Исходный текст:
((
Гвардейцы, например, держали себя как-то назойливо и свысока смотрели на пехотинцев; пехотинцы же и кавалеристы относились с пренебрежением к гвардейцам и называли их "монтерами"; офицеры других родов оружия были тоже врознь, и почему не отвечали Государю, осталось для меня до сих пор загадкой.
2-го ноября 1854 года разразилась на Черном море страшнейшая буря. Многие неприятельские корабли потерпели аварии. На одном из этих кораблей везлось жалованье для английской армии. В устье р. Качи один корабль был выброшен на мель, почти на самый берег; другой тоже стал на мели, но немного поодаль.
Дали знать об этом командиру 4-го пехотного корпуса генералу Данненбергу (Пётр Андреевич). Он немедленно двинул батарею с прикрытием, и сам отправился к этим кораблям. Корабль на берегу сдался сейчас же; казаки им завладели и стали продавать за бесценок разные продукты.
Другой корабль, стоявший поодаль, можно было сжечь ядрами; но гуманный Данненберг отверг это средство, говоря, что "бесчеловечно уничтожить корабль огнем, когда он терпит уже от водной стихии"; между тем буря так сильно качала этот корабль, что стрелять он был не в состоянии.
Так как корабли эти, потерпевшие аварии, были английские, то Данненберг отправил на неприятельской шлюпке адъютанта 11-й пехотной дивизии Алабина, владевшего английским языком, с предложением сдаться; но командир судна наотрез отказался. Данненберг надеялся, что корабль сдастся на другой день и оставил его в покое.
Я состоял при корпусном штабе и был командирован 2-го ноября к главнокомандующему князю Меньшикову (Александр Сергеевич) с донесением, что Якутский пехотный полк остается без продовольствия, а потому испрашивалось распоряжение главнокомандующего по сему предмету.
Князь Меньшиков жил на пароходе "Громоносец" в бухте. Качка была и там неимоверная. Являюсь к адмиралу, но не могу устоять на ногах и падаю на пол, хватаясь за него руками. Князь, покачиваясь и держась на балансе, смеется, и говорит: "Отчего вы падаете и не стоите так, как я стою?" Я подал бумагу.
Князь прочел и велел мне обождать приезда полковника Вуича (Иван Васильевич), расспросив, между прочим, кто командует Якутским полком и от кого его принял и пр. Вечером приехал полковник Вуич. Князь велел ему ответить на доставленную мною бумагу и, со свойственной ему привычкой острить, сказал Вуичу:
- Вот странные фамилии командиров Якутского полка: прежде им командовал полковник Лютер, но он не лютер, а православный; теперь командует полковник Белый, но он не белый, а как смоль черный.
))
Блок данных:
((
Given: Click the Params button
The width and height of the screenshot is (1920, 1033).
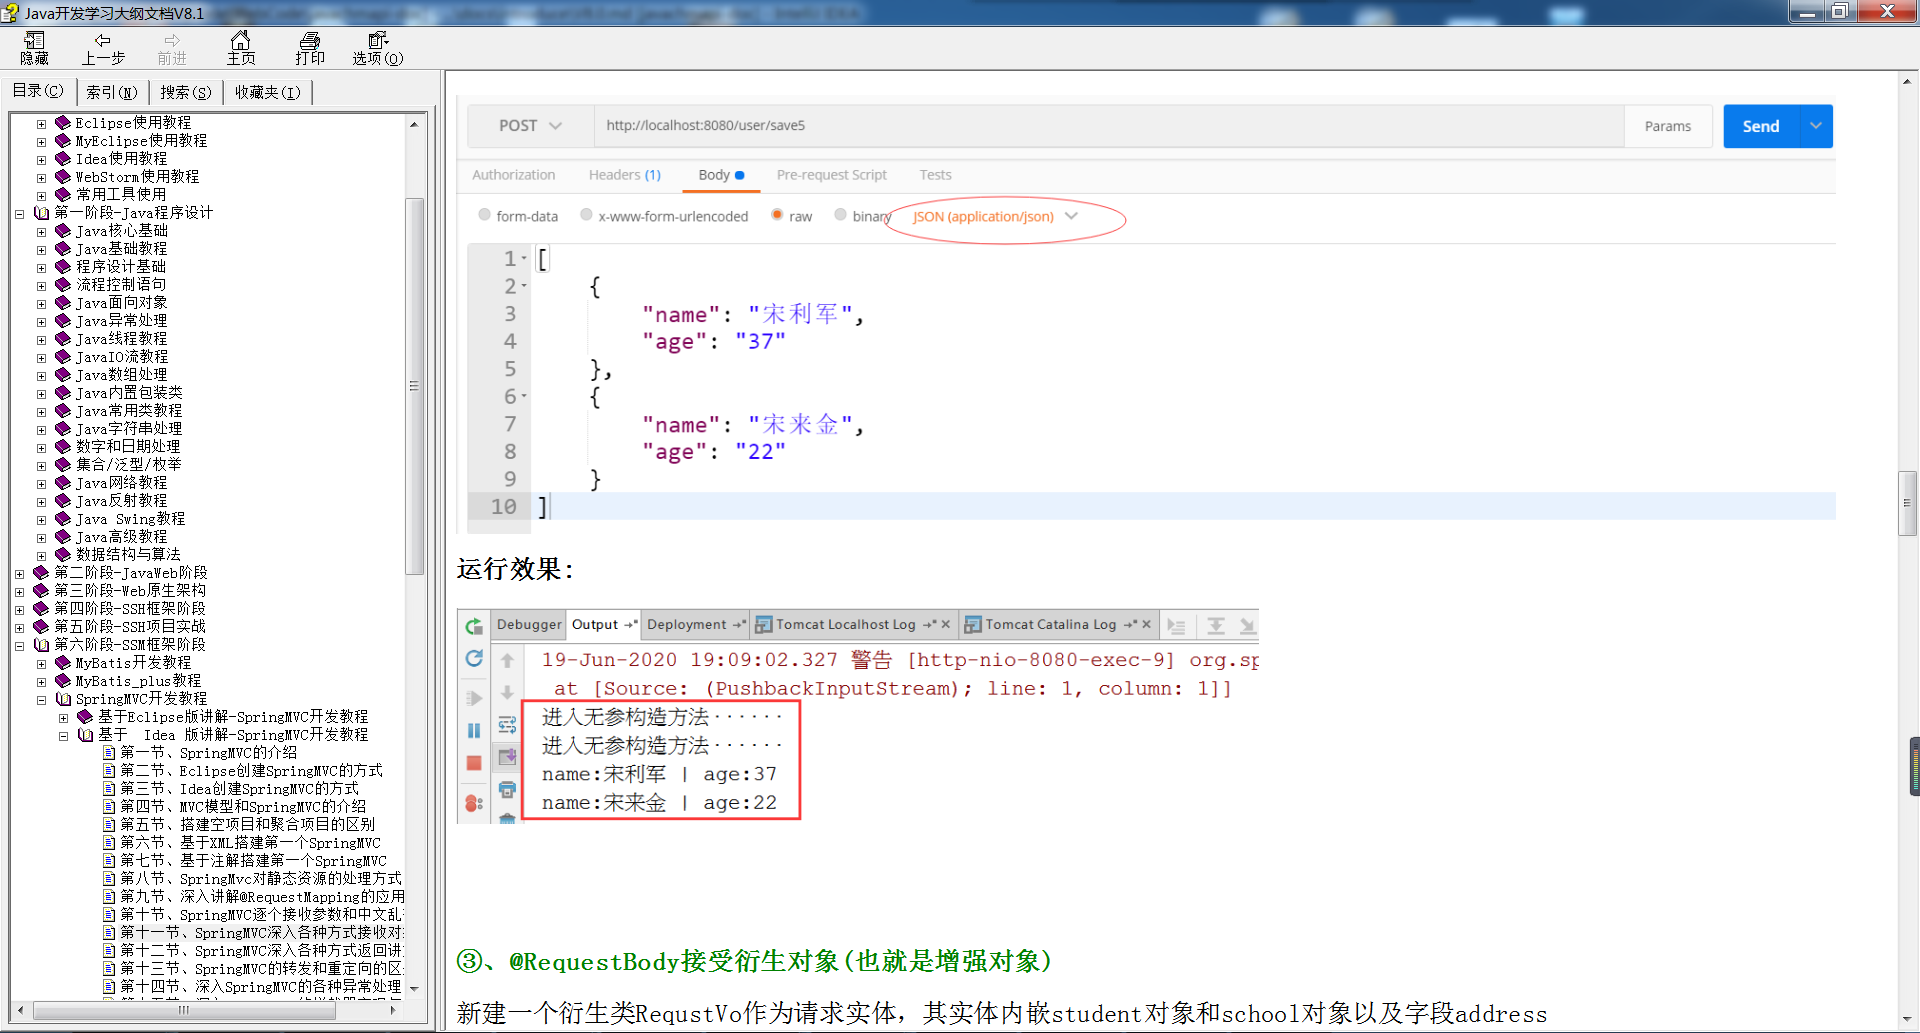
))
Задание 1:
Перепишите из исходного текста всё, начиная со слов «Другой корабль, стоявший» и вниз до слов «по сему предмету.» включительно.
Задание 2:
Проверьте по исходному тексту, верны ли утверждения (a), (b) и (c). На каждое ответьте «да» или «нет» и приведите решающие слова текста в точности.
(a) Буря на Черном море разразилась 2 ноября 1854 года.
(b) Данненберг распорядился сжечь стоявший поодаль корабль ядрами.
(c) Командир английского судна согласился сдаться.
Задание 3:
Ответьте по исходному тексту на вопросы, помечая ответы так же:
(a) Кого Данненберг отправил к англичанам с предложением сдаться?
(b) Где жил князь Меньшиков?
(c) Кто прежде командовал Якутским полком?
Отвечайте, опираясь только на исходный текст.

Разбор решения 1:
Другой корабль, стоявший поодаль, можно было сжечь ядрами; но гуманный Данненберг отверг это средство, говоря, что "бесчеловечно уничтожить корабль огнем, когда он терпит уже от водной стихии"; между тем буря так сильно качала этот корабль, что стрелять он был не в состоянии.
Так как корабли эти, потерпевшие аварии, были английские, то Данненберг отправил на неприятельской шлюпке адъютанта 11-й пехотной дивизии Алабина, владевшего английским языком, с предложением сдаться; но командир судна наотрез отказался. Данненберг надеялся, что корабль сдастся на другой день и оставил его в покое.
Я состоял при корпусном штабе и был командирован 2-го ноября к главнокомандующему князю Меньшикову (Александр Сергеевич) с донесением, что Якутский пехотный полк остается без продовольствия, а потому испрашивалось распоряжение главнокомандующего по сему предмету.

Разбор решения 2:
(a) Да: «2-го ноября 1854 года разразилась на Черном море страшнейшая буря».
(b) Нет: «гуманный Данненберг отверг это средство».
(c) Нет: «командир судна наотрез отказался».

Разбор решения 3:
(a) Адъютанта 11-й пехотной дивизии Алабина, владевшего английским языком.
(b) На пароходе «Громоносец» в бухте.
(c) Полковник Лютер.